Do this:
Count the lines below that contain the string "what", matching case exactly, and give only that number.

-*-

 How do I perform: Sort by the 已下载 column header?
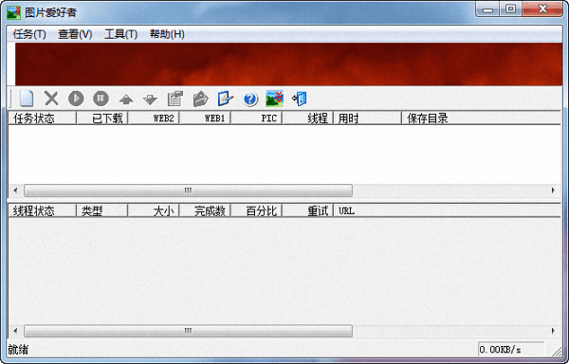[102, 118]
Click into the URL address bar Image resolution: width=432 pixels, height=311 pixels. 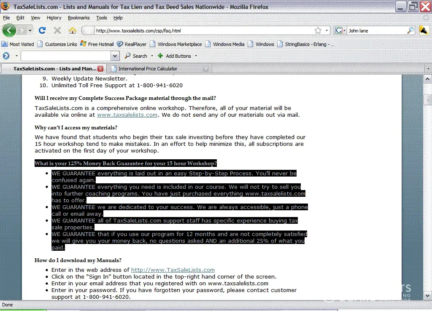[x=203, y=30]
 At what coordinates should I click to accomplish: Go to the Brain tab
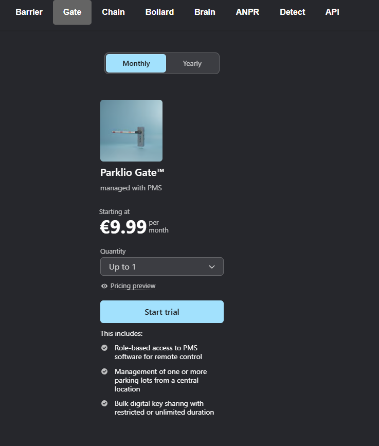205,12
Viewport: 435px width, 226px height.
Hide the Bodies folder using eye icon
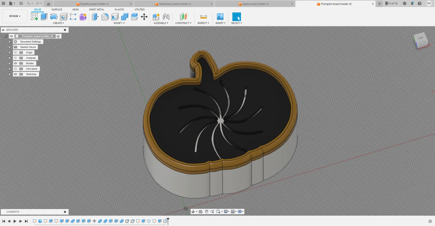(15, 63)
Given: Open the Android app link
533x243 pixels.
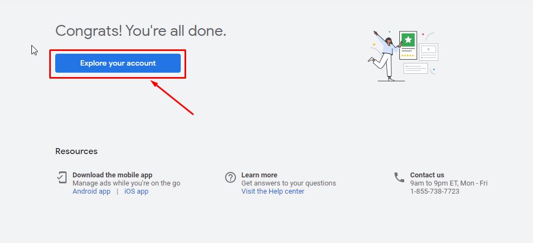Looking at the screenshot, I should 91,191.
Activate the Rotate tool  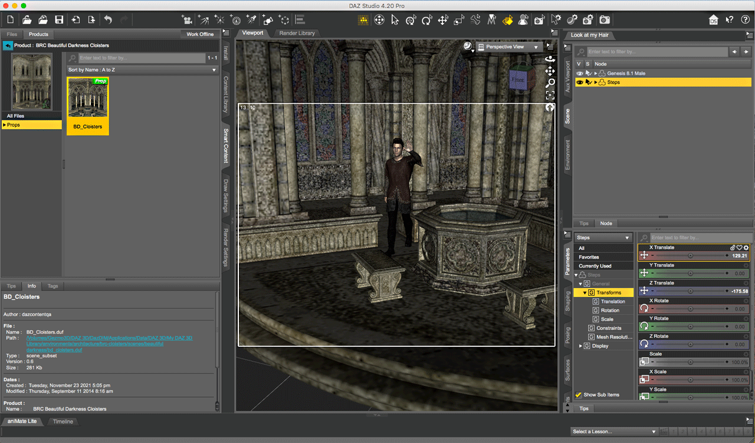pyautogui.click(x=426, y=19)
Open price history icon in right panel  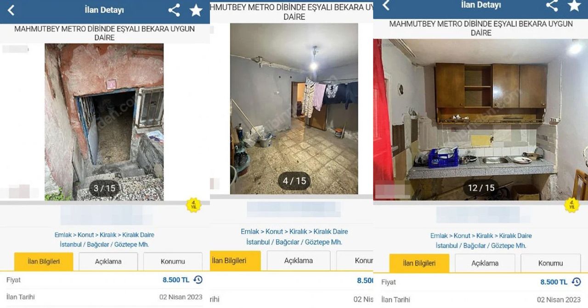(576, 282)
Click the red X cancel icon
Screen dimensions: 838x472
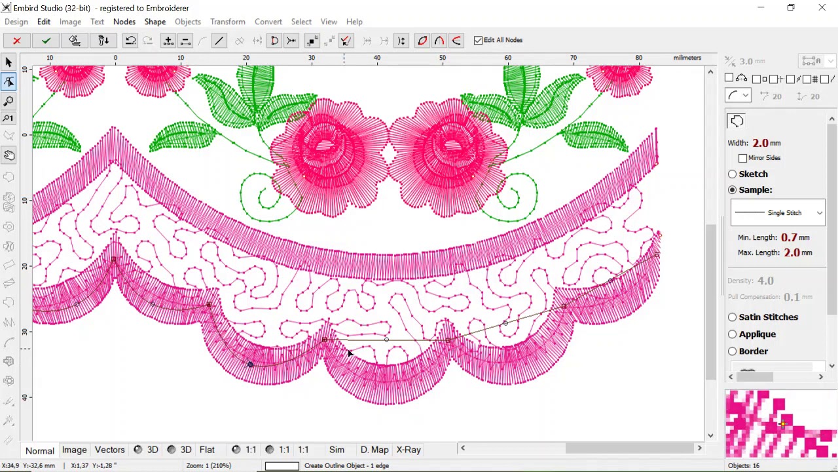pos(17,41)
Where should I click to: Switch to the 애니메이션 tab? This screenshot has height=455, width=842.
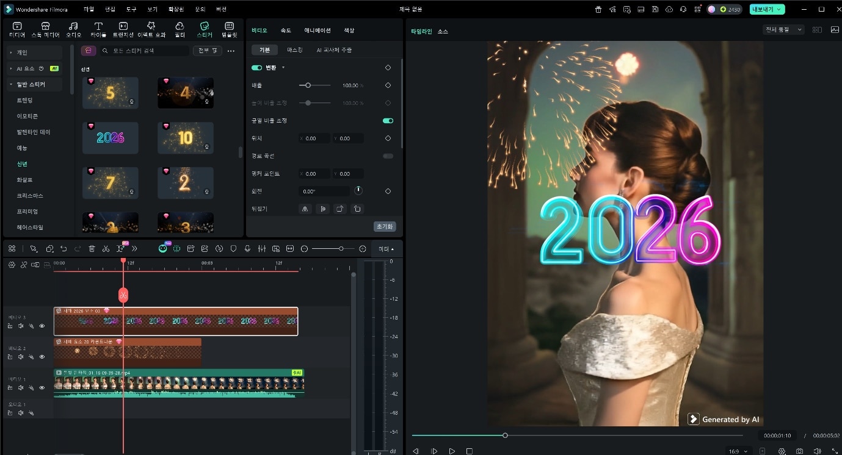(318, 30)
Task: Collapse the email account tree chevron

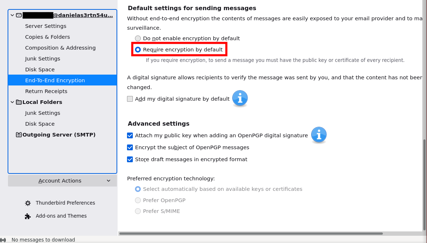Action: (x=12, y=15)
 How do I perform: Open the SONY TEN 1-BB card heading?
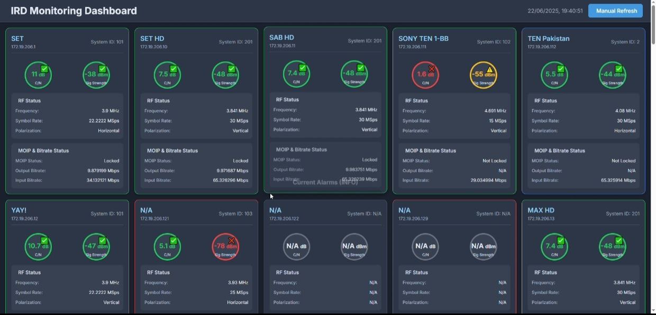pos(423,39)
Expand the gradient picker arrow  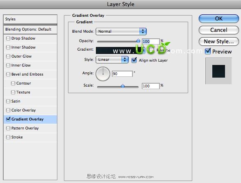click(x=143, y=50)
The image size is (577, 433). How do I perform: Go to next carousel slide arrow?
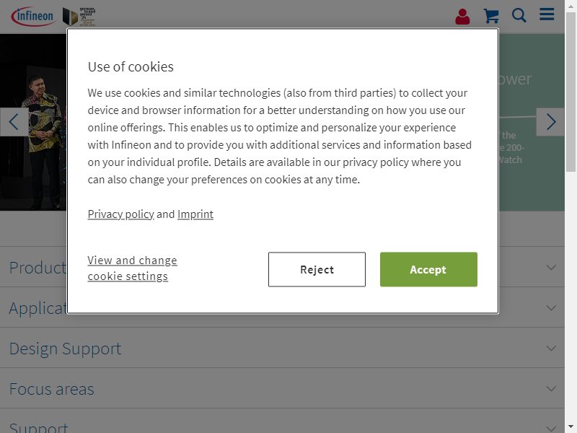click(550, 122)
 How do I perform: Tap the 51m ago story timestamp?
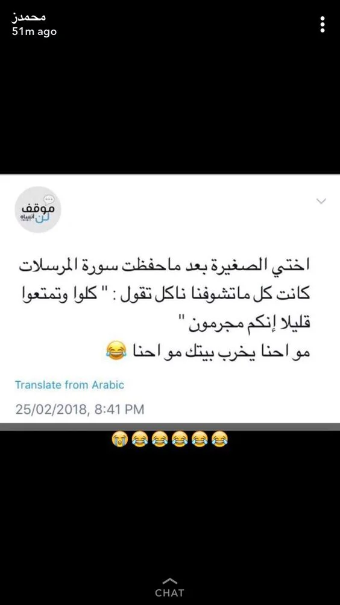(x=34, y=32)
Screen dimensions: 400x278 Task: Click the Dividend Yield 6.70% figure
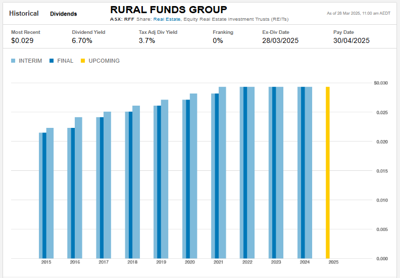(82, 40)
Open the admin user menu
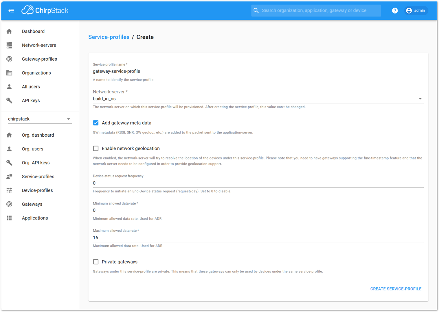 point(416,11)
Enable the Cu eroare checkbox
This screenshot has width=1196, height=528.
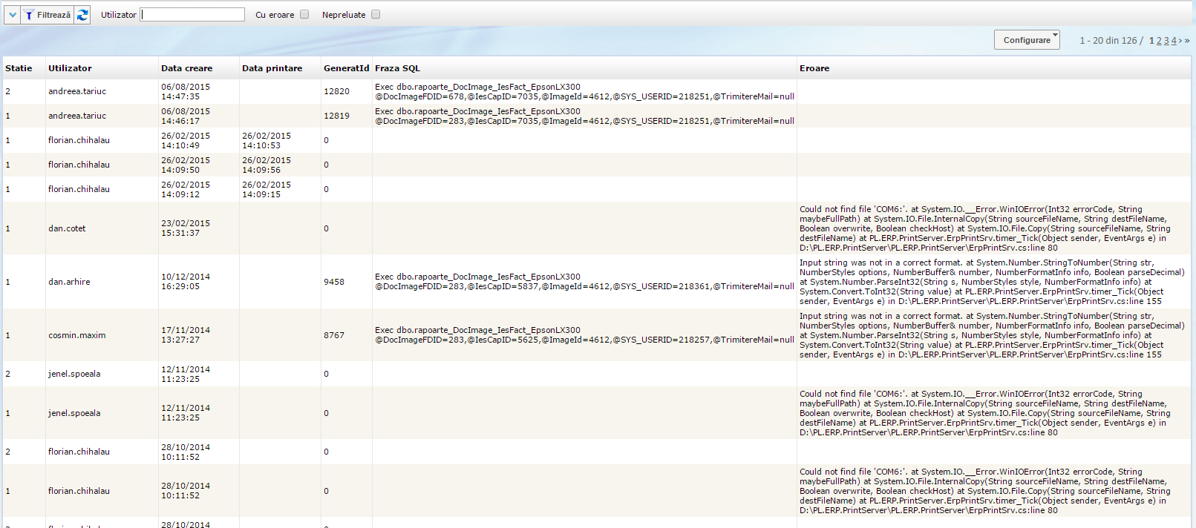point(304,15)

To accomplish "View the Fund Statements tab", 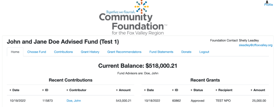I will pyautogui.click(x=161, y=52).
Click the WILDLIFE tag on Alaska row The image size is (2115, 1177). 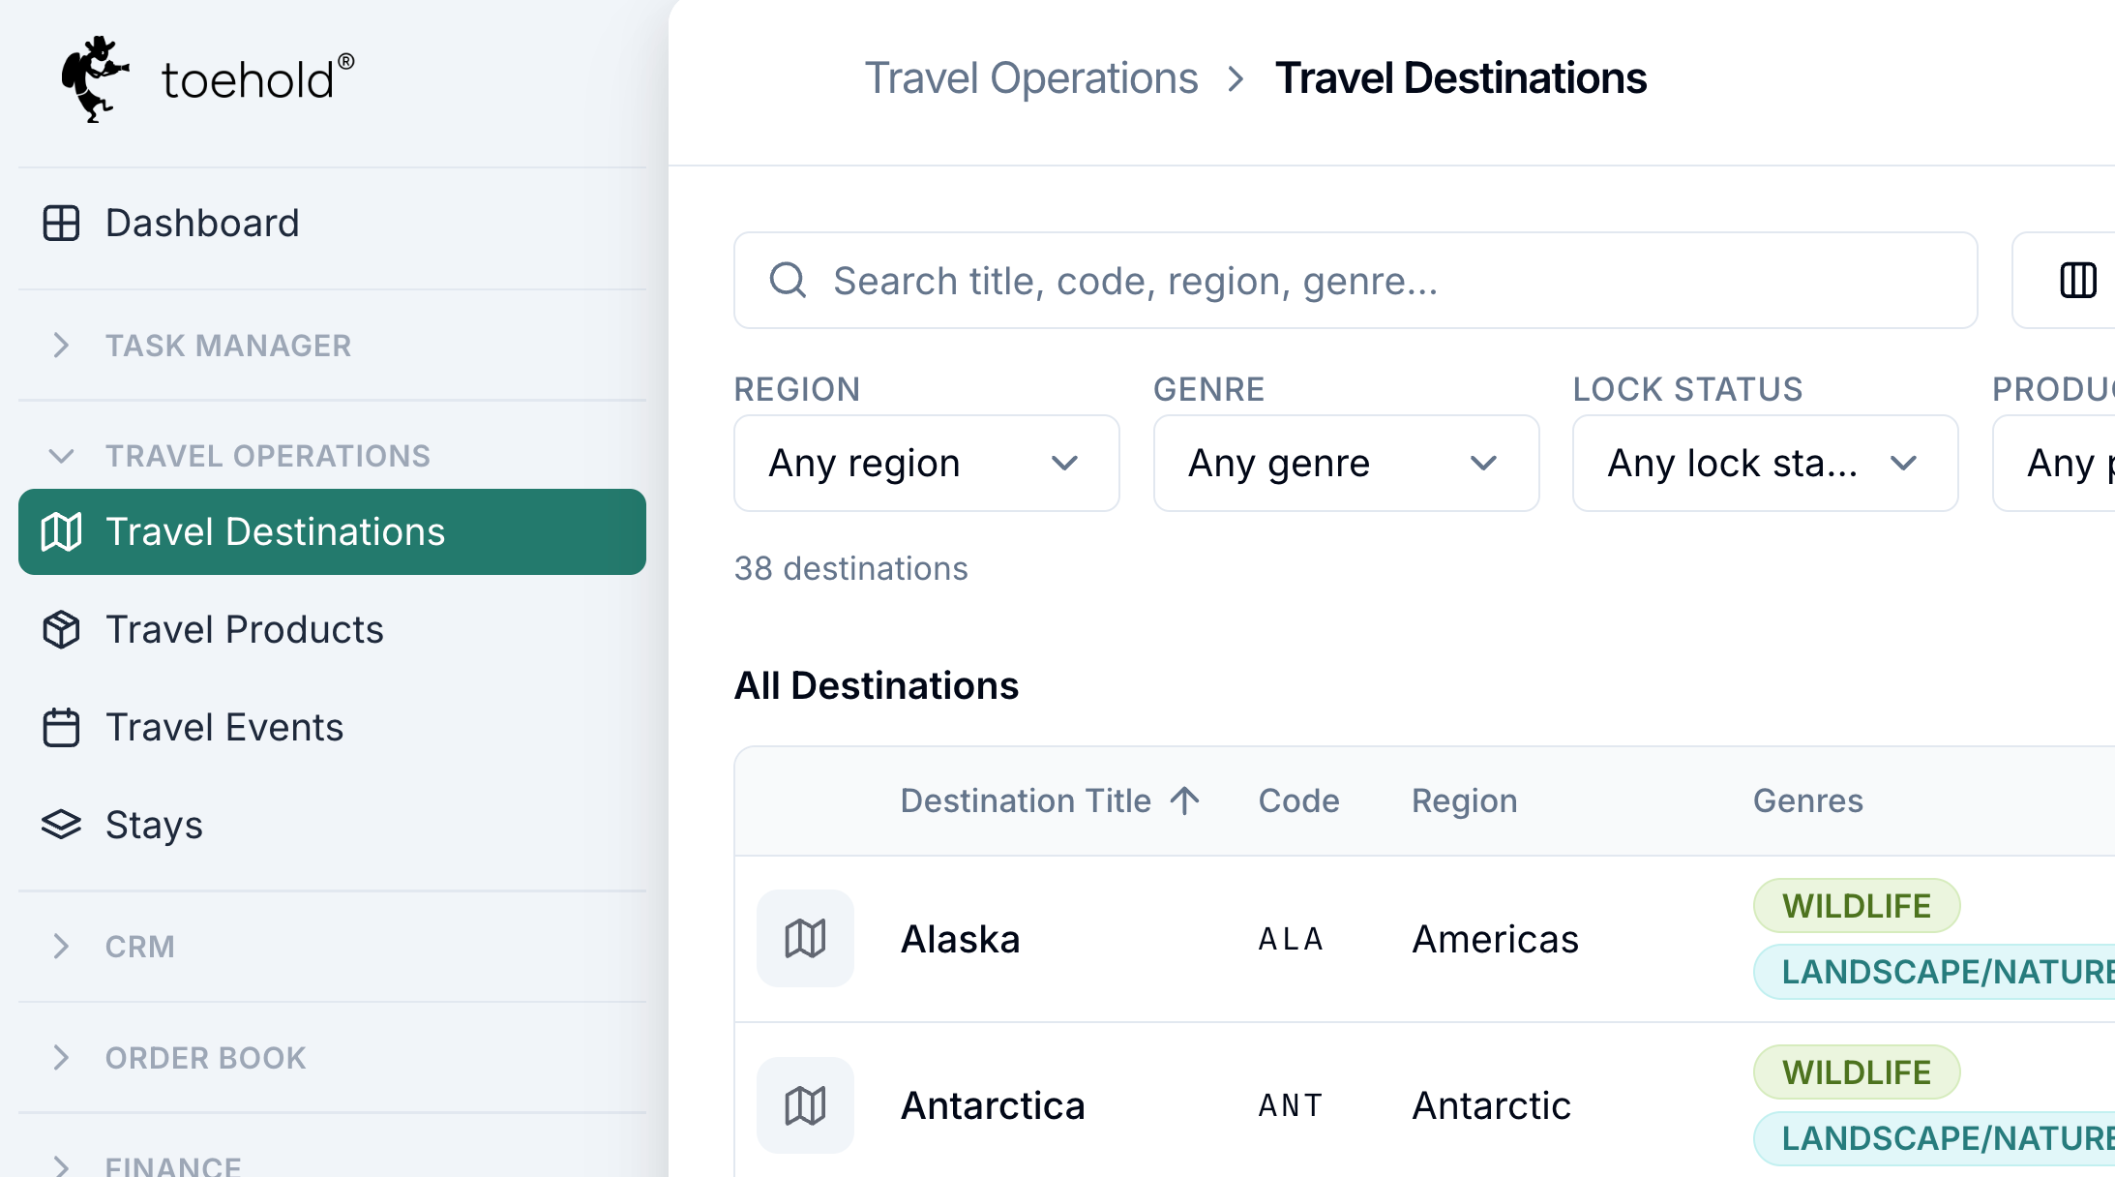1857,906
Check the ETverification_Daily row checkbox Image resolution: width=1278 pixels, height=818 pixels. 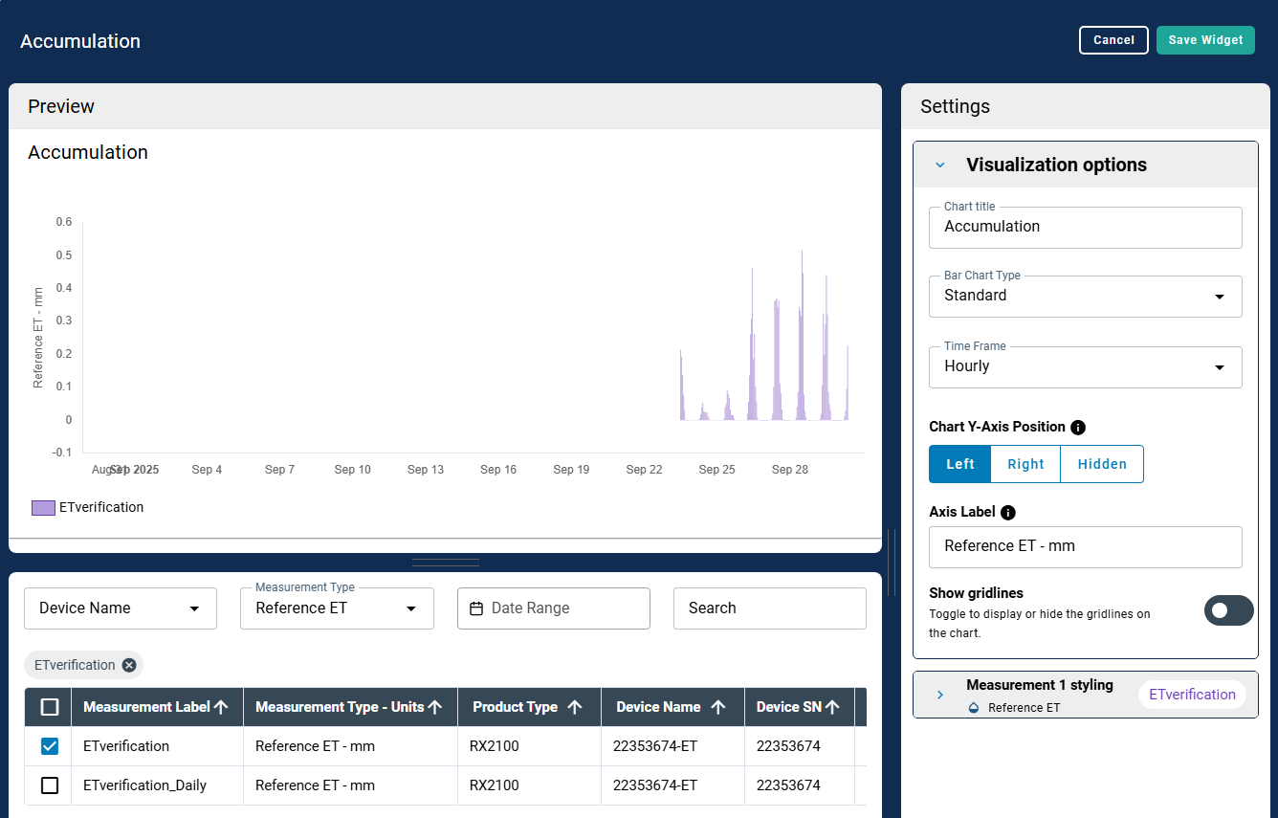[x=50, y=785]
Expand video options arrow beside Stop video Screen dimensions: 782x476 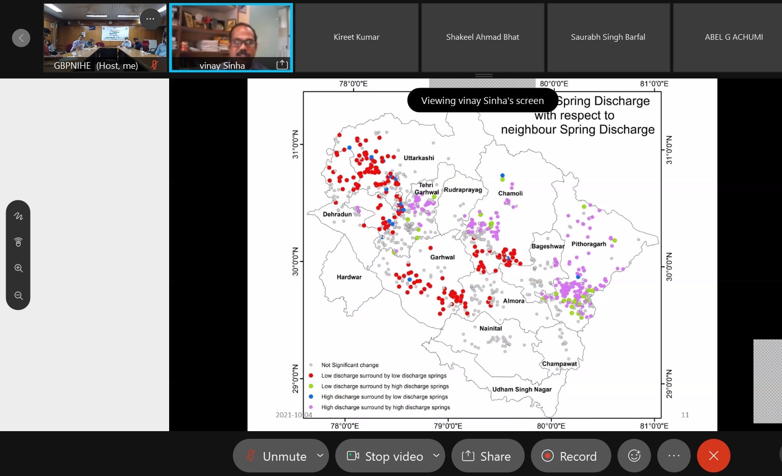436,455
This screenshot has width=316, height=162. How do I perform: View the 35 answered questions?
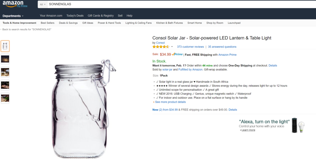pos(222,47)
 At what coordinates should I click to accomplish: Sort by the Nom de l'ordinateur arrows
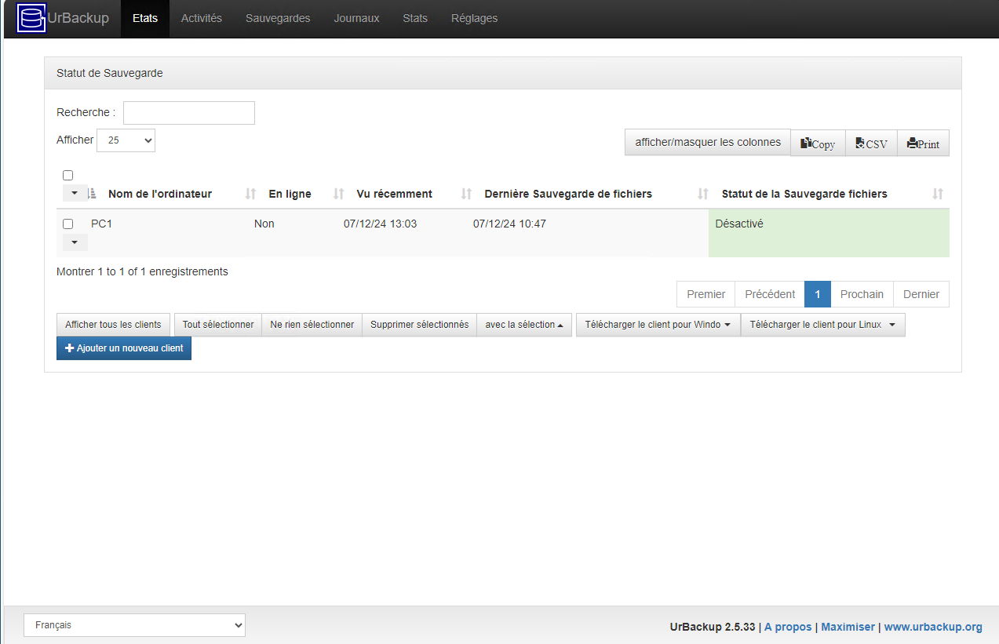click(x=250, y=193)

-*-

Solution to the exercise:
2